Lines holding the word "draw" must be located in the listing below and copied.

*** Block opens ***

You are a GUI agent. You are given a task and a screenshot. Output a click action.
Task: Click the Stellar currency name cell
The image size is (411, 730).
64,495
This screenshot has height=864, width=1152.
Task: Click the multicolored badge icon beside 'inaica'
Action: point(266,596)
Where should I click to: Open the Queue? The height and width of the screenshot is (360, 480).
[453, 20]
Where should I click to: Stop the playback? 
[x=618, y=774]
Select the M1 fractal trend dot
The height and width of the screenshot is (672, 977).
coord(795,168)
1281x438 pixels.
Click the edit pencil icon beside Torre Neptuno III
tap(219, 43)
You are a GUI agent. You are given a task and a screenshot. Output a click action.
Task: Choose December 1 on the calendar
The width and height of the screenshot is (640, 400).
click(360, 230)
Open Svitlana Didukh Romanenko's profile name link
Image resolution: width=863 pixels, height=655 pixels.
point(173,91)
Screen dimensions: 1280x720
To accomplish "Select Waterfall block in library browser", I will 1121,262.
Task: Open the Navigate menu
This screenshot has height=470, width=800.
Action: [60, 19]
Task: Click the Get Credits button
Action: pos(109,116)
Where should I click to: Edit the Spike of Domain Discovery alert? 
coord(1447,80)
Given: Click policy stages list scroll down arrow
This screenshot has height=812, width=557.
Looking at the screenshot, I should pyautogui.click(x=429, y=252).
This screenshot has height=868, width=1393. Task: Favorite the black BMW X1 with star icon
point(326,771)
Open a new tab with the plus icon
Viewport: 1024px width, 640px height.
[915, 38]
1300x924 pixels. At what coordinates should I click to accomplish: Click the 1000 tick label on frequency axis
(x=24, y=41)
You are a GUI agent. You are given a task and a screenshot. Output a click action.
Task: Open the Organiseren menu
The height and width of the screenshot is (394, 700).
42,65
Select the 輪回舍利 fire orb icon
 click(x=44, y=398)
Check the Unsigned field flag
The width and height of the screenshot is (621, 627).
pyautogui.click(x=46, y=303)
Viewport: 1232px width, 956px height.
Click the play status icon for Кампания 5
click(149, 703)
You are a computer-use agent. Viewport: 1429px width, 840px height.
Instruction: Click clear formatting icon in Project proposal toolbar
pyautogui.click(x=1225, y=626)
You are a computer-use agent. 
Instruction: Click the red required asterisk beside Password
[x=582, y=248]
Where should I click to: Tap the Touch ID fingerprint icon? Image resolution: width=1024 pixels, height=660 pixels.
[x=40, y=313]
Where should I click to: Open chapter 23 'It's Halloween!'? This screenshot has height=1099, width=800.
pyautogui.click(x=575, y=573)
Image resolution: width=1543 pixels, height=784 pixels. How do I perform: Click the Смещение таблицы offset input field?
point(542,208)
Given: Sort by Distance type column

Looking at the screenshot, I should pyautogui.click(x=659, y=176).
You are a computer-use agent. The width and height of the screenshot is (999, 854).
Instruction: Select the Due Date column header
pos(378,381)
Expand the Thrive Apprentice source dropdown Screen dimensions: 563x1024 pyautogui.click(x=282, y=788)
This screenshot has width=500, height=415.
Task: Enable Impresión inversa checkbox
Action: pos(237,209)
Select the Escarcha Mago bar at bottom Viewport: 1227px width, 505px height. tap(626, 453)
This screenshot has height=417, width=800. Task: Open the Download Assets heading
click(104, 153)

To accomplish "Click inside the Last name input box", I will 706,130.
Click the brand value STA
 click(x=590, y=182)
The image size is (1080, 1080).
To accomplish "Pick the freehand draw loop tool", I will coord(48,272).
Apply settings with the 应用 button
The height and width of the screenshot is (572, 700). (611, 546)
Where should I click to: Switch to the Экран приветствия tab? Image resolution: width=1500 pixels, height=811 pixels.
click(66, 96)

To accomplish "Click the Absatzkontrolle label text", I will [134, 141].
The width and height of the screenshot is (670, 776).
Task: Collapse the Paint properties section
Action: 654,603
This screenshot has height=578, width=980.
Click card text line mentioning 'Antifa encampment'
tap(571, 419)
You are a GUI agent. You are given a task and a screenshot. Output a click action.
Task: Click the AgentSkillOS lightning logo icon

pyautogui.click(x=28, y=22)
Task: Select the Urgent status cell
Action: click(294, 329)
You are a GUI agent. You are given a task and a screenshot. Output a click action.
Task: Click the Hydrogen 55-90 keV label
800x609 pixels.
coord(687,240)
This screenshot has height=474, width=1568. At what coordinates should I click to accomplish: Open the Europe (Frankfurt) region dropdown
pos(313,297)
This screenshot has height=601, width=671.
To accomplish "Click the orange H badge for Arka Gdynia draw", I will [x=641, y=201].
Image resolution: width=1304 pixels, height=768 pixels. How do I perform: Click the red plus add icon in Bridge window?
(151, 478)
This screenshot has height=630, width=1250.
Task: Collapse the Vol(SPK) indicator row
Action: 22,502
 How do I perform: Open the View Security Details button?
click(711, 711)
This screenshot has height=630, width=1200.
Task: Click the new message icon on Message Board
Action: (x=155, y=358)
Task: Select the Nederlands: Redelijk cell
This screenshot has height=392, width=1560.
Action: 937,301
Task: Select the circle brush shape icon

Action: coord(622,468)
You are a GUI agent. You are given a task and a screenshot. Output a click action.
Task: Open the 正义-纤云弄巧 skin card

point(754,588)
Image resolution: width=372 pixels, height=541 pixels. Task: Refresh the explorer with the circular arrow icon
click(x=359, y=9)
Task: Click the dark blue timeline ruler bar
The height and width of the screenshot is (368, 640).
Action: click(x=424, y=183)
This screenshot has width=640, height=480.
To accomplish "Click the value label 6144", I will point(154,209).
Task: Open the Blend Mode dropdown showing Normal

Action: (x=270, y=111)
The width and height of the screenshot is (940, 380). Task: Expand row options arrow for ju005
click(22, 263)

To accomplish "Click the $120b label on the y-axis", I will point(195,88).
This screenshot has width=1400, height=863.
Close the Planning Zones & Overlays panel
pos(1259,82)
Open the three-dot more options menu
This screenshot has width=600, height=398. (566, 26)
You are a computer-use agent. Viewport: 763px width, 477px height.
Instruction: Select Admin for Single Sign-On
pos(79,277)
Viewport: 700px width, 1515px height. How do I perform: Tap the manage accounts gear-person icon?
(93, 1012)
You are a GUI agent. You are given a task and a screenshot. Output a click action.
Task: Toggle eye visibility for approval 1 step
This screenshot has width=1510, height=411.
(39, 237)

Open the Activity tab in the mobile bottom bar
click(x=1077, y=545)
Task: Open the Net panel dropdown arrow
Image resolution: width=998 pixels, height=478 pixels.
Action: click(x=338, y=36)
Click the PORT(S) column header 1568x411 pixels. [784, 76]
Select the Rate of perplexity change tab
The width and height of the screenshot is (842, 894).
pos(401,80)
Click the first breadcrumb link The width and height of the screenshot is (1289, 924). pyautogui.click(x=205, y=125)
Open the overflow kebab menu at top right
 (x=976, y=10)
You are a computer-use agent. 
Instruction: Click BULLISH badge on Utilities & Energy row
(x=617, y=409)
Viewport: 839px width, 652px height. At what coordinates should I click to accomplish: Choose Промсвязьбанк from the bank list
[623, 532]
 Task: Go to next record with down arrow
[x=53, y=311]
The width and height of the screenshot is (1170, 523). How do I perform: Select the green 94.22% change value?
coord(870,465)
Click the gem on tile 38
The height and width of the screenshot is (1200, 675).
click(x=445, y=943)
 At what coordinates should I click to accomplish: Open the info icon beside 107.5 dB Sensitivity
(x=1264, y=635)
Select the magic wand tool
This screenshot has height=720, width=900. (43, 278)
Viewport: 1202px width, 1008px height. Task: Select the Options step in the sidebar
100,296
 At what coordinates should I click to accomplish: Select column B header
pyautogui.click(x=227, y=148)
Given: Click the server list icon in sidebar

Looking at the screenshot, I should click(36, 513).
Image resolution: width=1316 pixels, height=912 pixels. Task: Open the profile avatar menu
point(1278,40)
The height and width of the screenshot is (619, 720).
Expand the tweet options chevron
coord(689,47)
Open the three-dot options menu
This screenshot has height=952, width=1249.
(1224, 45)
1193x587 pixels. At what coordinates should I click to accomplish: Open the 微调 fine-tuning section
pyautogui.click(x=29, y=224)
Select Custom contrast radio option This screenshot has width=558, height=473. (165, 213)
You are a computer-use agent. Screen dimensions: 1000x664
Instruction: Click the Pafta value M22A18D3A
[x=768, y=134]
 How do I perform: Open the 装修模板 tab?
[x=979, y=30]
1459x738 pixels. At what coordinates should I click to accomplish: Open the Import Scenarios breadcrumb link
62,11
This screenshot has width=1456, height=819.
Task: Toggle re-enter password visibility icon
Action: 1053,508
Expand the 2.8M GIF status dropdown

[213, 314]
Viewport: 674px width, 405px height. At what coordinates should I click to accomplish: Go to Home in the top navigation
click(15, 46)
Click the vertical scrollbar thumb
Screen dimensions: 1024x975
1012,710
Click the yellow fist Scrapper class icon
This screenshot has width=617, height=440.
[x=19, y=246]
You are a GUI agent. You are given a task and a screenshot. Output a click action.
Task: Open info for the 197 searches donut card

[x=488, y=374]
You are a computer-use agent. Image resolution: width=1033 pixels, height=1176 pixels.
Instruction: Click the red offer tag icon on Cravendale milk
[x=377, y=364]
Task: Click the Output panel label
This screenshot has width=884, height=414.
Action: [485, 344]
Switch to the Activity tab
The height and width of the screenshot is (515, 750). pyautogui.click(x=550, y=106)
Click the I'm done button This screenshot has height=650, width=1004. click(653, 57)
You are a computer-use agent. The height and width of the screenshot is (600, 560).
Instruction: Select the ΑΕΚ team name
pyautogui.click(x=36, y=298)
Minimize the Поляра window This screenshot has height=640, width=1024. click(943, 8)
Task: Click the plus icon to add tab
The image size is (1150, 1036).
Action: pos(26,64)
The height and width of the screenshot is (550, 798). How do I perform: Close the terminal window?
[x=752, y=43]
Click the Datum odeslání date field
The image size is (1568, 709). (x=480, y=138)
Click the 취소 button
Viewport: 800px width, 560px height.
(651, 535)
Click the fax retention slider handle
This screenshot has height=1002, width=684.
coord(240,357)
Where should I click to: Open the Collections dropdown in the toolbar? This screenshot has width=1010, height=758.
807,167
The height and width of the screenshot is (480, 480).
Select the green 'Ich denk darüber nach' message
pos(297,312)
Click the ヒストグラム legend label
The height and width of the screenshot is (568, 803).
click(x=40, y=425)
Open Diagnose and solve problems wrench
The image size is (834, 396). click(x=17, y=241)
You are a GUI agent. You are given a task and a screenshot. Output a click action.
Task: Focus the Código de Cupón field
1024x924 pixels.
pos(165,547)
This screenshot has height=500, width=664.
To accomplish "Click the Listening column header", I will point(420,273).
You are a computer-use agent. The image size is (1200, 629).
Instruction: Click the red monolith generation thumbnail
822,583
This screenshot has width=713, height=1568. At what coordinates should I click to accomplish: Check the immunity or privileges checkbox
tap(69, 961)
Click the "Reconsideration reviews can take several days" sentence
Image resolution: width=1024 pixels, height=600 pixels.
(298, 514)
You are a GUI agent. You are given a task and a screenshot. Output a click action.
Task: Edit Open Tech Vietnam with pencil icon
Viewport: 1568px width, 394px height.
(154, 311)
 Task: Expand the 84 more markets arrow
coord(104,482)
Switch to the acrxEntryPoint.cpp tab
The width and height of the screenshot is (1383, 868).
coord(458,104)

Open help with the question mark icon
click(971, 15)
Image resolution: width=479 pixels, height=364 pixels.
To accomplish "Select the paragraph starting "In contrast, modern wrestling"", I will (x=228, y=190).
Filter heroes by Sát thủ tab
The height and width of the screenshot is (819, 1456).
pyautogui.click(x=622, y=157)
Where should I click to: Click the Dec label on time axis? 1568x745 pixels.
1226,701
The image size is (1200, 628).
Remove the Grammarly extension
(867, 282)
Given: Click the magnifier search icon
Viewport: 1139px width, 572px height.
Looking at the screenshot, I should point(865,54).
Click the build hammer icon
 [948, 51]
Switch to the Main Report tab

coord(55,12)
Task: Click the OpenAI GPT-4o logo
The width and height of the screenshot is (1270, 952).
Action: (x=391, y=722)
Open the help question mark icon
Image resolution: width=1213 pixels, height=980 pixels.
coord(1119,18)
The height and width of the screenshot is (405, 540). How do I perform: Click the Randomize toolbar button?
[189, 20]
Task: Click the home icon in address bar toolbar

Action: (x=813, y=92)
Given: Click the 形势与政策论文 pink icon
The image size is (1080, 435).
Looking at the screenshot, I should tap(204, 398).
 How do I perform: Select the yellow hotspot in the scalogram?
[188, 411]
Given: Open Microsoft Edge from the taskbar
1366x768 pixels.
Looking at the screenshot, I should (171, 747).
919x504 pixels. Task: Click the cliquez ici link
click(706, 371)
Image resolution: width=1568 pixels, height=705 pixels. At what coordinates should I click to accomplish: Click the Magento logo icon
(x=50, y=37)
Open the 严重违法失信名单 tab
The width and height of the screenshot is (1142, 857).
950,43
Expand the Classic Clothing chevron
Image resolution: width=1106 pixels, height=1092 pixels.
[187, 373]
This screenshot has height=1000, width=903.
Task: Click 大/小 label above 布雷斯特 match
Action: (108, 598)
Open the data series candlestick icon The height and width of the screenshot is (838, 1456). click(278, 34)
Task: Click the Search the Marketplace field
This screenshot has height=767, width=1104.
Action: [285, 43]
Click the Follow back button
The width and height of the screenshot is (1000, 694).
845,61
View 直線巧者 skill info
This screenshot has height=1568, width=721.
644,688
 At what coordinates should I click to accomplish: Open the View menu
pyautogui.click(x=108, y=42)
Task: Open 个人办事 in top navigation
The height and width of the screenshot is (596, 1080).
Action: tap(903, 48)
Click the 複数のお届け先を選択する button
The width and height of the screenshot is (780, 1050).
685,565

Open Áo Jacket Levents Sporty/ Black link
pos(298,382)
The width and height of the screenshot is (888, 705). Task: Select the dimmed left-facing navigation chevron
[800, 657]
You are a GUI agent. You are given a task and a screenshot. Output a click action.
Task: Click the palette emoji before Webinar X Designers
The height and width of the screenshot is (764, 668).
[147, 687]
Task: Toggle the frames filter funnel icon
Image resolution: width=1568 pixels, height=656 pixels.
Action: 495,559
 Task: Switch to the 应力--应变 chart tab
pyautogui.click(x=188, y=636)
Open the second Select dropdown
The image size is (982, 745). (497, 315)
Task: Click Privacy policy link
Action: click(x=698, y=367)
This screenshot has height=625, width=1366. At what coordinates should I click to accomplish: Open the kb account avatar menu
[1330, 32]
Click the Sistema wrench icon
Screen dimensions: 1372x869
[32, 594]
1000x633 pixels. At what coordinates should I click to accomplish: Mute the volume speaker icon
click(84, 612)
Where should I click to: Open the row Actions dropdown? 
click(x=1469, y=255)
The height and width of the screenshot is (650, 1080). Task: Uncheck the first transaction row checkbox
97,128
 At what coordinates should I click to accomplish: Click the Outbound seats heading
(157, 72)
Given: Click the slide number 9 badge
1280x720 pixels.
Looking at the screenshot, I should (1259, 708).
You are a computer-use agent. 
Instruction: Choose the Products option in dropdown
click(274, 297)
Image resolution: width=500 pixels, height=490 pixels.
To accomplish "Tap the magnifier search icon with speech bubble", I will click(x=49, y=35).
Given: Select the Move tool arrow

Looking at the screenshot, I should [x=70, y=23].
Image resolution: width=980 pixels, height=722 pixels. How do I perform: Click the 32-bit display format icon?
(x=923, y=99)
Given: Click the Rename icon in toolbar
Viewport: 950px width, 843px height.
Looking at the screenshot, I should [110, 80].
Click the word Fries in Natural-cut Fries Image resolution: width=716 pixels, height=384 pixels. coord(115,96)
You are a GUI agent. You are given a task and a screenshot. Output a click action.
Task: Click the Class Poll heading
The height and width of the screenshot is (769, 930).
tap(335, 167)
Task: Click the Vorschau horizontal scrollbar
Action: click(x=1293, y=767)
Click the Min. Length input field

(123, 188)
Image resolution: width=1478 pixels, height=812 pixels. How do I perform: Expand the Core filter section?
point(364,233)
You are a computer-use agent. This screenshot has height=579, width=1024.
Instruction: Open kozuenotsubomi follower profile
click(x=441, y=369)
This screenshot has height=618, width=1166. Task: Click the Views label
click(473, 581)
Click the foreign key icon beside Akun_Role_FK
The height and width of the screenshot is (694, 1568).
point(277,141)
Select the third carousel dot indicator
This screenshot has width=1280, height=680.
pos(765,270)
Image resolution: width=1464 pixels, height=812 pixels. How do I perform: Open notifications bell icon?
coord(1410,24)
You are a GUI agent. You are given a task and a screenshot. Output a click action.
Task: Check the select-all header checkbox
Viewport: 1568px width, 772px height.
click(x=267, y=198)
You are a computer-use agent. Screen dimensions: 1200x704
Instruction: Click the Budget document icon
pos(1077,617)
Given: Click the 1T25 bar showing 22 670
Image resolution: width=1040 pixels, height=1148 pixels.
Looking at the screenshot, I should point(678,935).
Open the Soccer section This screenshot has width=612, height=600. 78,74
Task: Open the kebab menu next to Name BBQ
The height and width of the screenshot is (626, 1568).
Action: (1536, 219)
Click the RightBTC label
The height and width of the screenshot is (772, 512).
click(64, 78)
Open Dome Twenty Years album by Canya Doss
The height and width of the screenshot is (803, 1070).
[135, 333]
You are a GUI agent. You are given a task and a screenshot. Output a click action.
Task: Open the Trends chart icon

*** Block closes ***

Task response:
To accomplish "Pick the freehand draw loop tool", I will coord(48,272).
To accomplish "Click the orange H badge for Arka Gdynia draw", I will [x=641, y=201].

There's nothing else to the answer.